##### DATASET #####

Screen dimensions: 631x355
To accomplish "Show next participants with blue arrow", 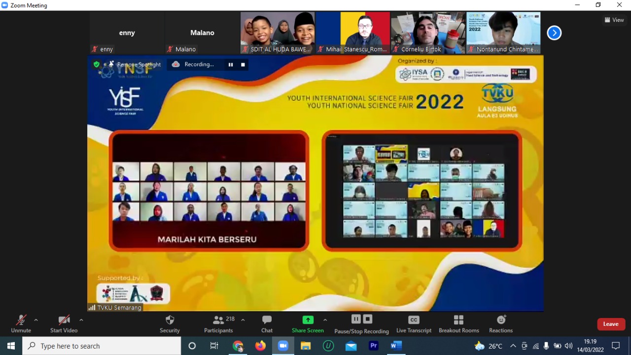I will tap(554, 33).
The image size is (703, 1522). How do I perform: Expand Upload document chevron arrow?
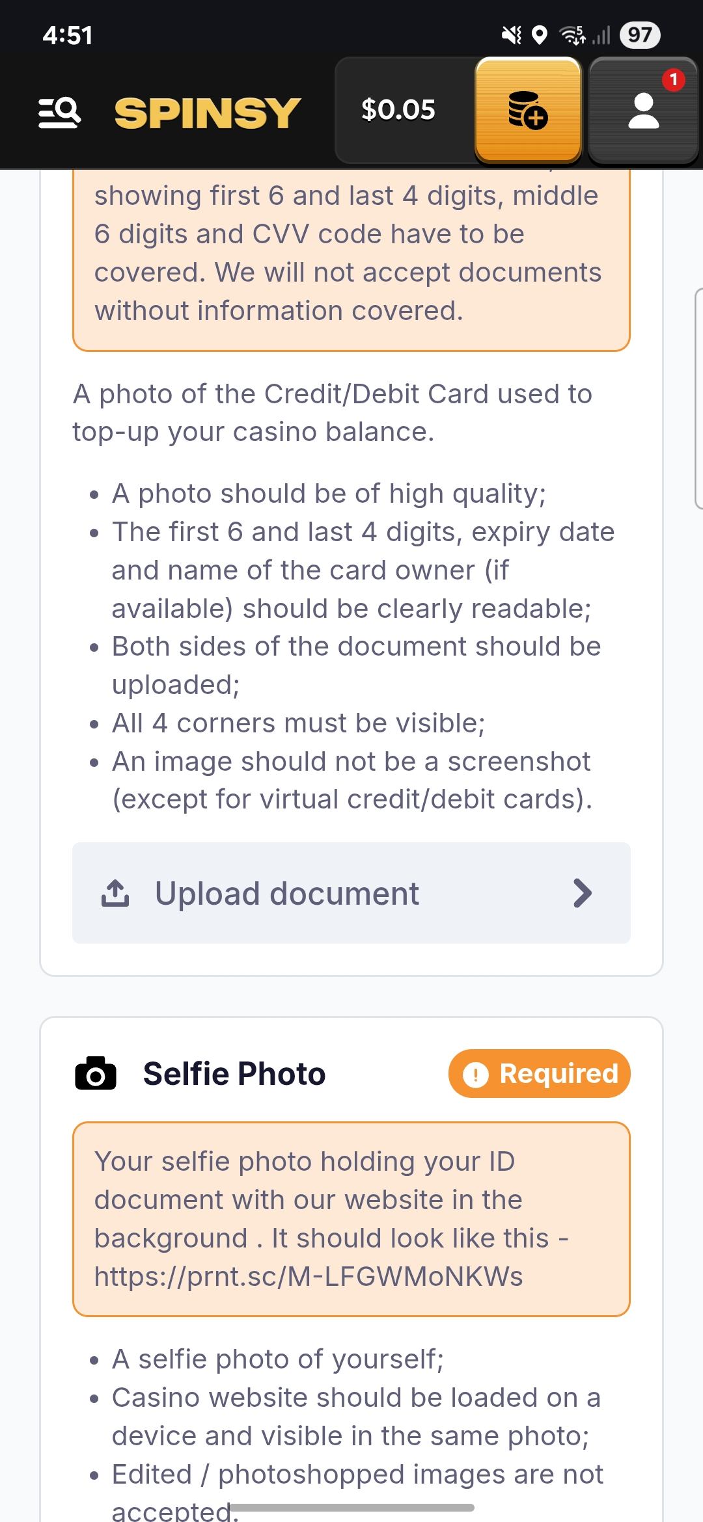(x=583, y=893)
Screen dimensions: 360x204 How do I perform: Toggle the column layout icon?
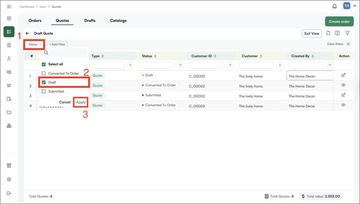337,33
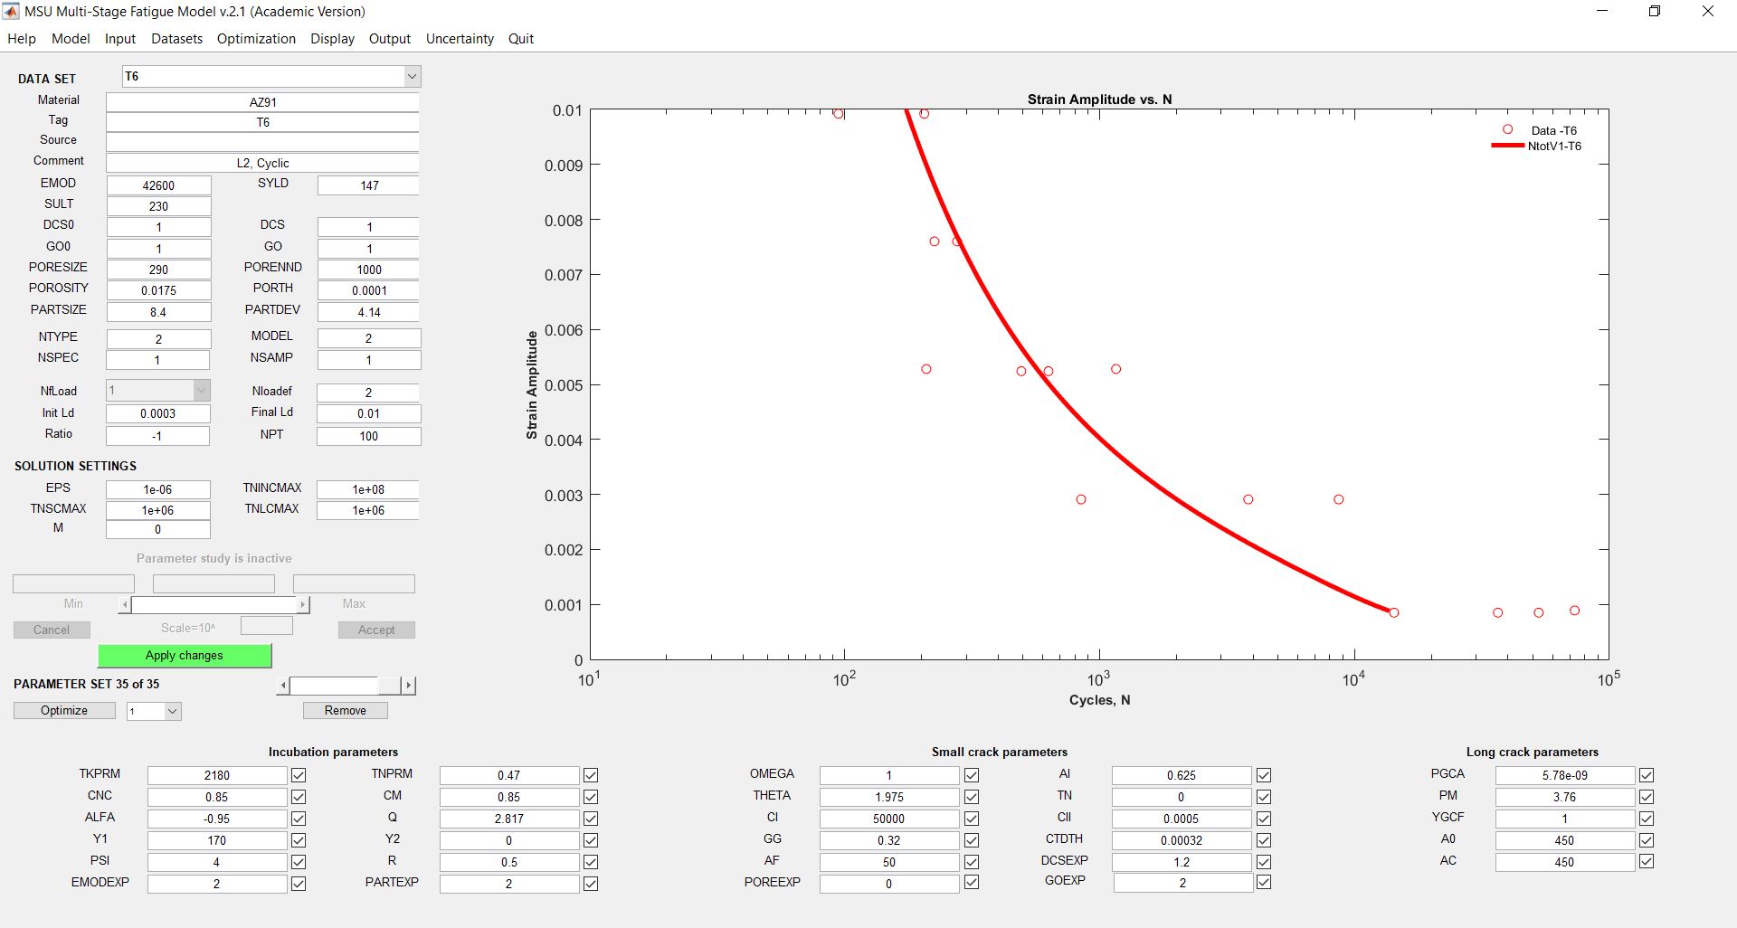Toggle the OMEGA small crack checkbox
Image resolution: width=1737 pixels, height=928 pixels.
[972, 775]
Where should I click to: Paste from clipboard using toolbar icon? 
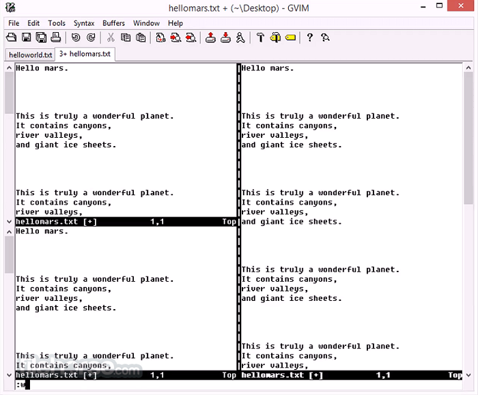point(141,38)
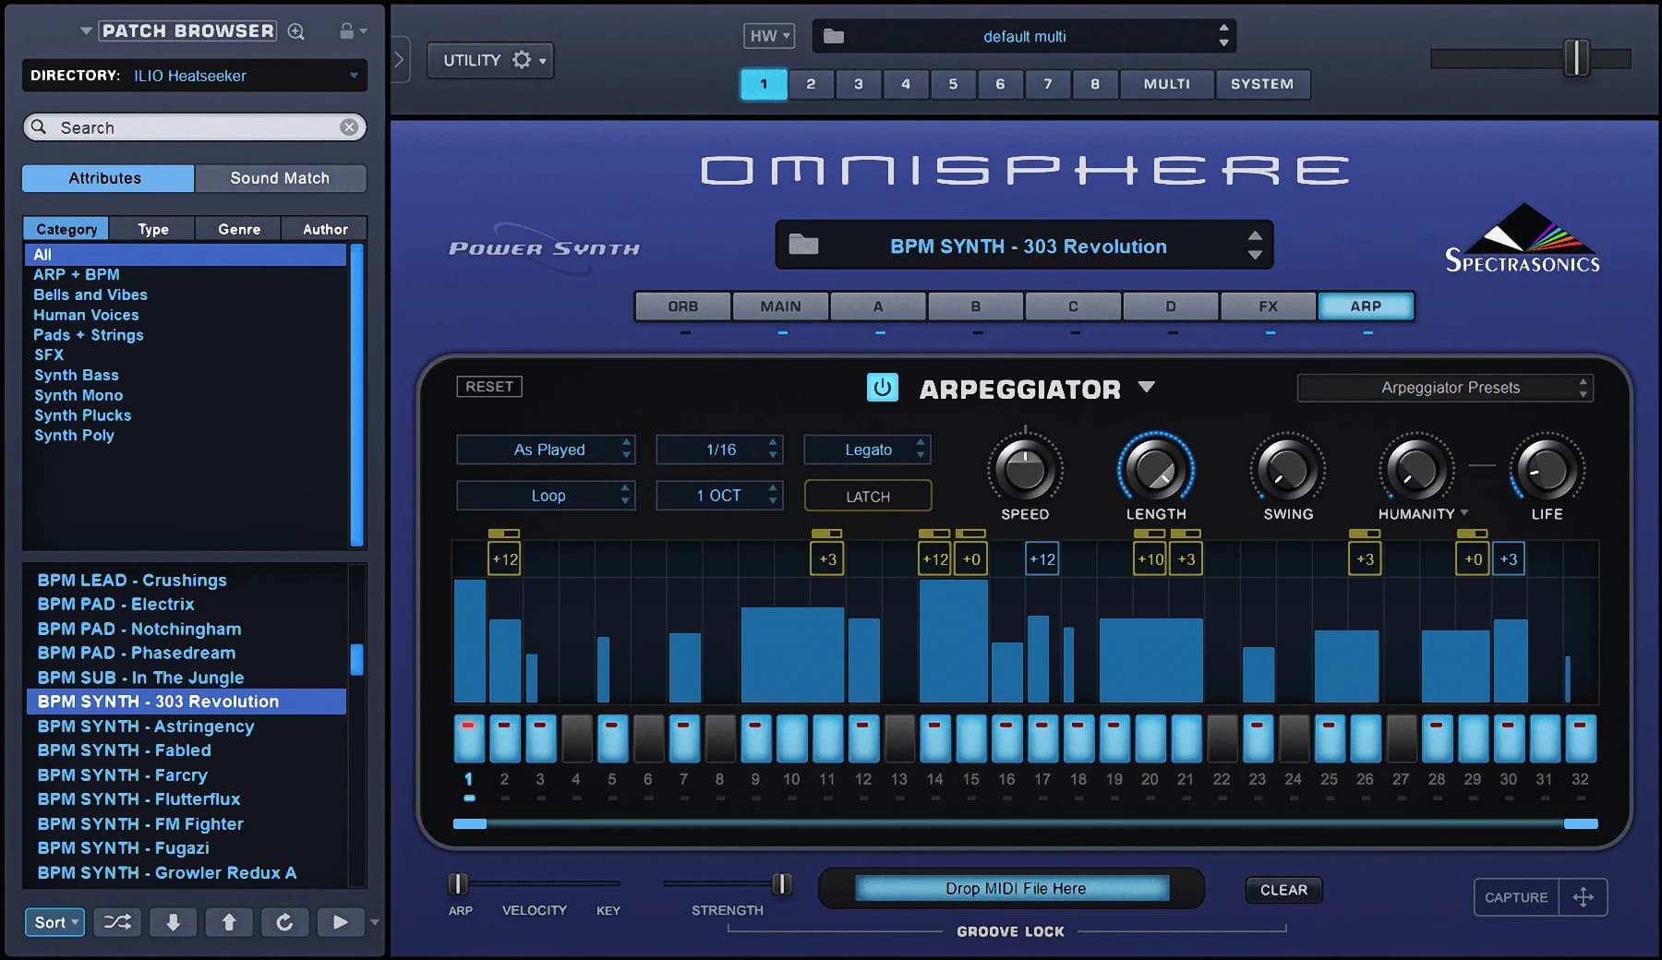Select the BPM PAD - Electrix patch
Image resolution: width=1662 pixels, height=960 pixels.
pyautogui.click(x=115, y=604)
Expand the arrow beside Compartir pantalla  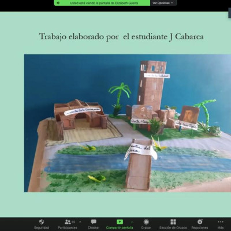click(x=132, y=222)
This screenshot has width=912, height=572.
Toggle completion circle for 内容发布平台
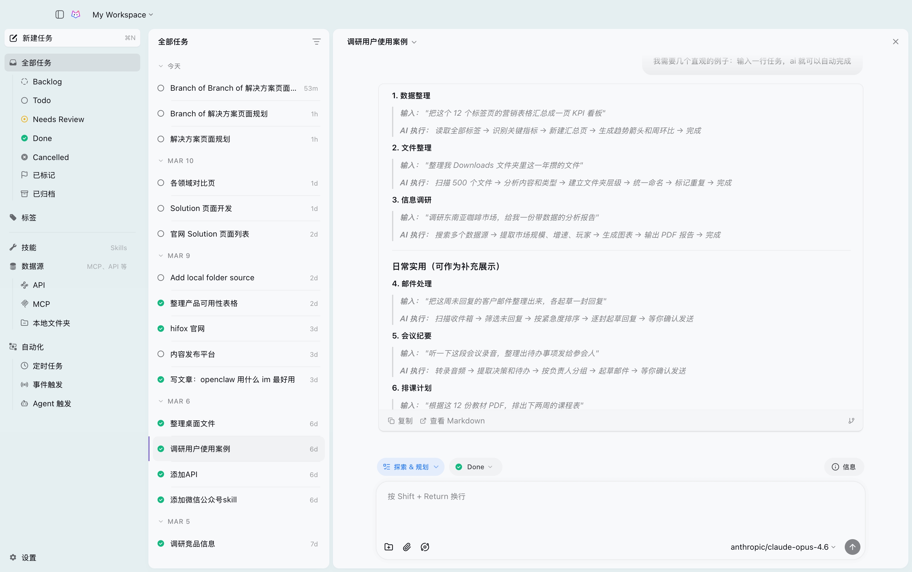161,354
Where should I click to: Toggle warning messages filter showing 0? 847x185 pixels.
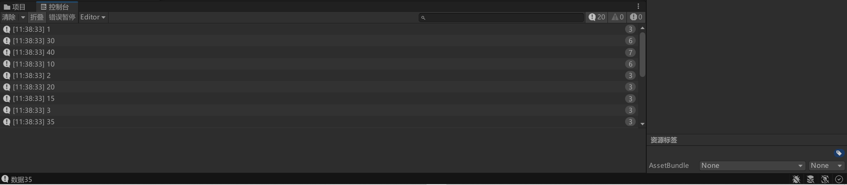tap(617, 17)
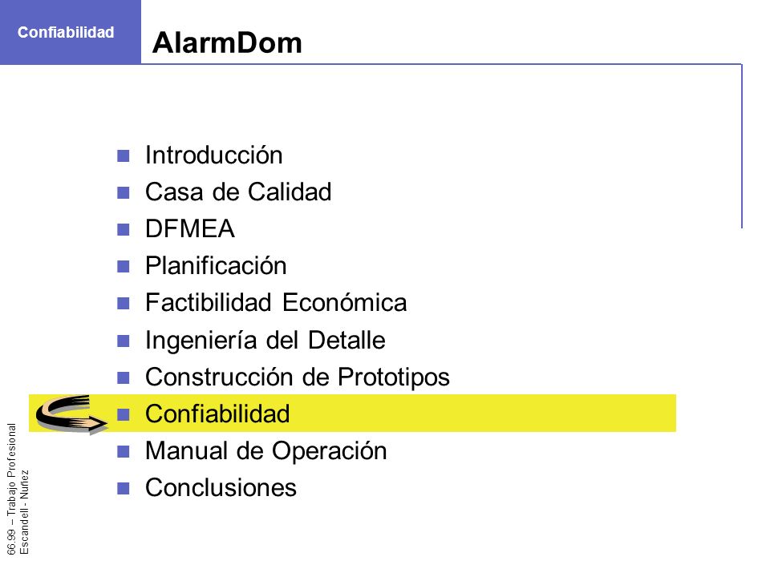Click the bullet square beside Planificación

tap(124, 266)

#####

**PROBLEM TO WORK ON:**
Retype the lines of the records, from the line with "This screenshot has width=912, height=572." through the final line of the records, both included. Leave the pictures out of your copy.

**RESPONSE:**
This screenshot has width=912, height=572.
Toggle completion circle for 内容发布平台
161,354
Where should I click to: Toggle warning messages filter showing 0? 847x185 pixels.
tap(617, 17)
Click the bullet square beside Planificación

tap(124, 266)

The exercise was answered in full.